Purgatory

Ken Bruen is an Irish treasure. His noir protagonist Jack Taylor is an ex-cop from the Galway Guard wrestling with a host of addictions. Among his few friends are Stewart, a drug dealer turned Zen master, and Ridge, a tough, gay sergeant of the Guard. In Bruen's nine previous Taylor novels, Jack's been around, been jacked up and beaten down, but has remained "always the hard arse" and "a cocktail of self interest, self-doubt, and of course self-harm." As he says, "That doesn't make me bad so much as Irish."

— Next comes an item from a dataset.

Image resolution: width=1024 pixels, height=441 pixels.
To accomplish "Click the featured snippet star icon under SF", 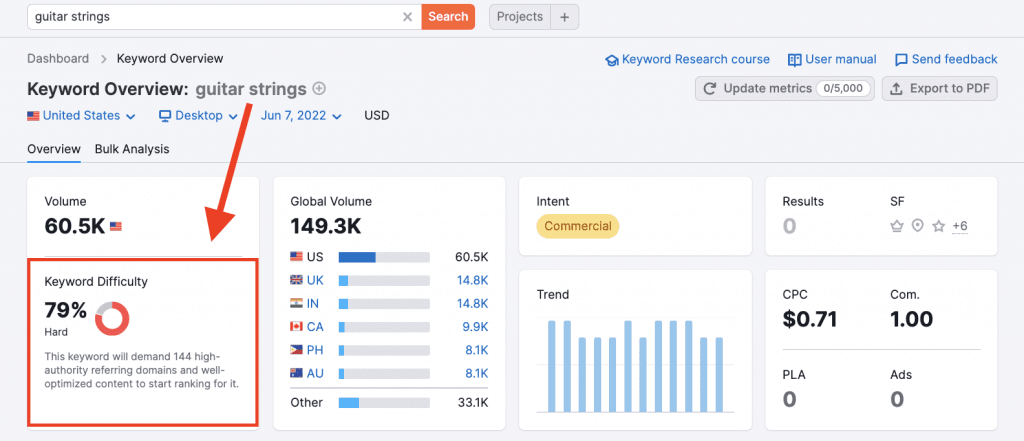I will 897,226.
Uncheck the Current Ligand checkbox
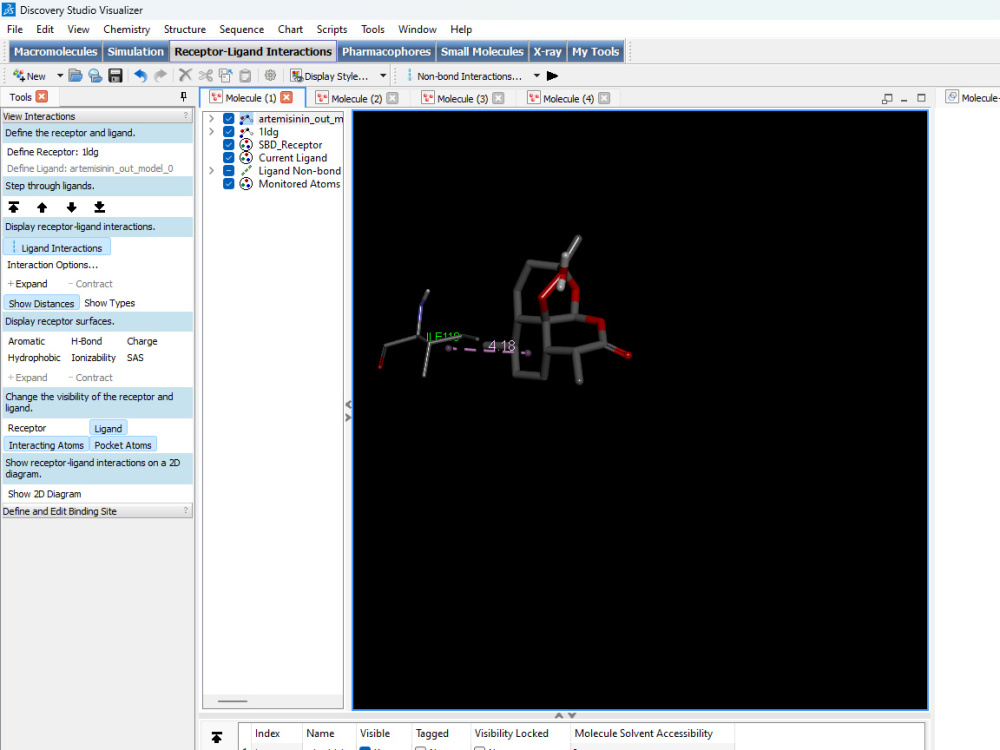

In Purgatory, a serial vigilante killer using the pseudonym Oscar Wilde sends cryptic notes to Taylor trying to get him to help in eliminating Galway's unpunished criminals freed by shady defense lawyers. But Taylor doesn't bite. Instead, he takes on a simple investigation into a church statuary theft and reluctantly accepts a lucrative assignment from Reardon, an expat American dot-com billionaire who's out to buy all the city's depression-priced property and suspects an employee of selling information to his competition. On the wagon, but with frequent lapses, Taylor lets Stewart pursue the vigilante while he pursues Reardon's attractive, smart-mouthed American assistant, Kelly. But violence won't leave Taylor alone: Ridge is beaten nearly to death and Stewart pushes his vigilante hunch one shotgun blast too far. And Kelly... well, she turns out to have a psychopathic past and an obsession with Oscar Wilde.

Bruen's dazzling Irish storytelling voice has its roots in the descriptive wit of Robert Parker and the lowlife dialogue of George V. Higgins. In Purgatory, Ken Bruen brings his A game. --Bruce Jacobs, founding partner, Watermark Books & Cafe, Wichita, Kan.